I am Yingkai Ouyang, and below are some videos and cartoons highlighting a featured selection of my research portfolio.
2020 IEEE ISIT: Linear programming bounds for quantum amplitude damping codes (15 min)
Authors: Yingkai Ouyang, Ching-Yi Lai
Abstract: Given that approximate quantum error-correcting (AQEC) codes have a potentially better performance than perfect quantum error correction codes, it is pertinent to quantify their performance. While quantum weight enumerators establish some of the best upper bounds on the minimum distance of quantum error-correcting codes, these bounds do not directly apply to AQEC codes. Herein, we introduce quantum weight enumerators for amplitude damping (AD) errors and work within the framework of approximate quantum error correction. In particular, we introduce an auxiliary exact weight enumerator that is intrinsic to a code space and moreover, we establish a linear relationship between the quantum weight enumerators for AD errors and this auxiliary exact weight enumerator. This allows us to establish a linear program that is infeasible only when AQEC AD codes with corresponding parameters do not exist. To illustrate our linear program, we numerically rule out the existence of three-qubit AD codes that are capable of correcting an arbitrary AD error.

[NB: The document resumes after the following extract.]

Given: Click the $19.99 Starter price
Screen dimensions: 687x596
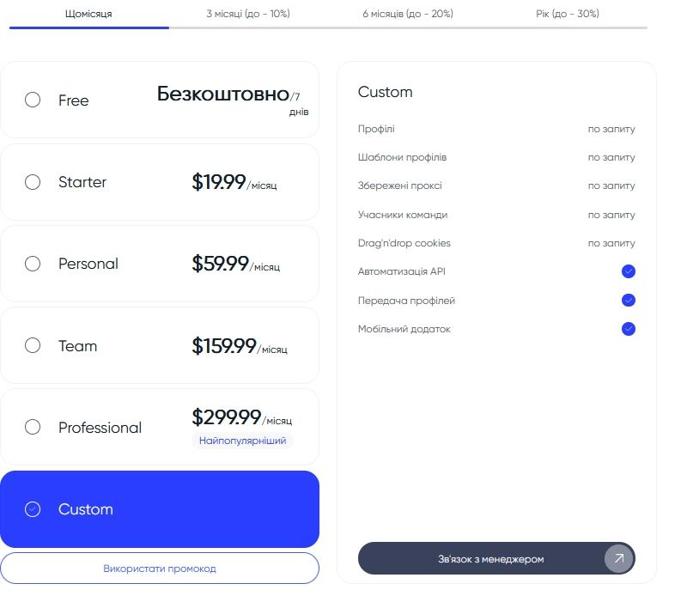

2020 QCTIP: Compilation by stochastic Hamiltonian sparsification (20 min)
Authors: Yingkai Ouyang, David R White, Earl T Campbell
Simulation of quantum chemistry is expected to be a principal application of quantum computing. In quantum simulation, a complicated Hamiltonian describing the dynamics of a quantum system is decomposed into its constituent terms, where the effect of each term during time-evolution is individually computed. For many physical systems, the Hamiltonian has a large number of terms, constraining the scalability of established simulation methods. To address this limitation we introduce a new scheme that approximates the actual Hamiltonian with a sparser Hamiltonian containing fewer terms. By stochastically sparsifying weaker Hamiltonian terms, we benefit from a quadratic suppression of errors relative to deterministic approaches. Tuning the sparsity of our approximate Hamiltonians allows our scheme to interpolate and outperform two recent random compilers.
Robust quantum metrology with explicit symmetric states (3 min)
Abstract: Quantum metrology is a promising practical use case for quantum technologies, where physical quantities can be measured with unprecedented precision. In lieu of quantum error correction procedures, near term quantum devices are expected to be noisy, and we have to make do with noisy probe states. With carefully chosen symmetric probe states inspired by the quantum error correction capabilities of certain symmetric codes, we prove that quantum metrology can exhibit an advantage over classical metrology, even after the probe states are corrupted by a constant number of erasure and dephasing errors. These probe states prove useful for robust metrology not only in the NISQ regime, but also in the asymptotic setting where they achieve Heisenberg scaling. This brings us closer towards making robust quantum metrology a technological reality.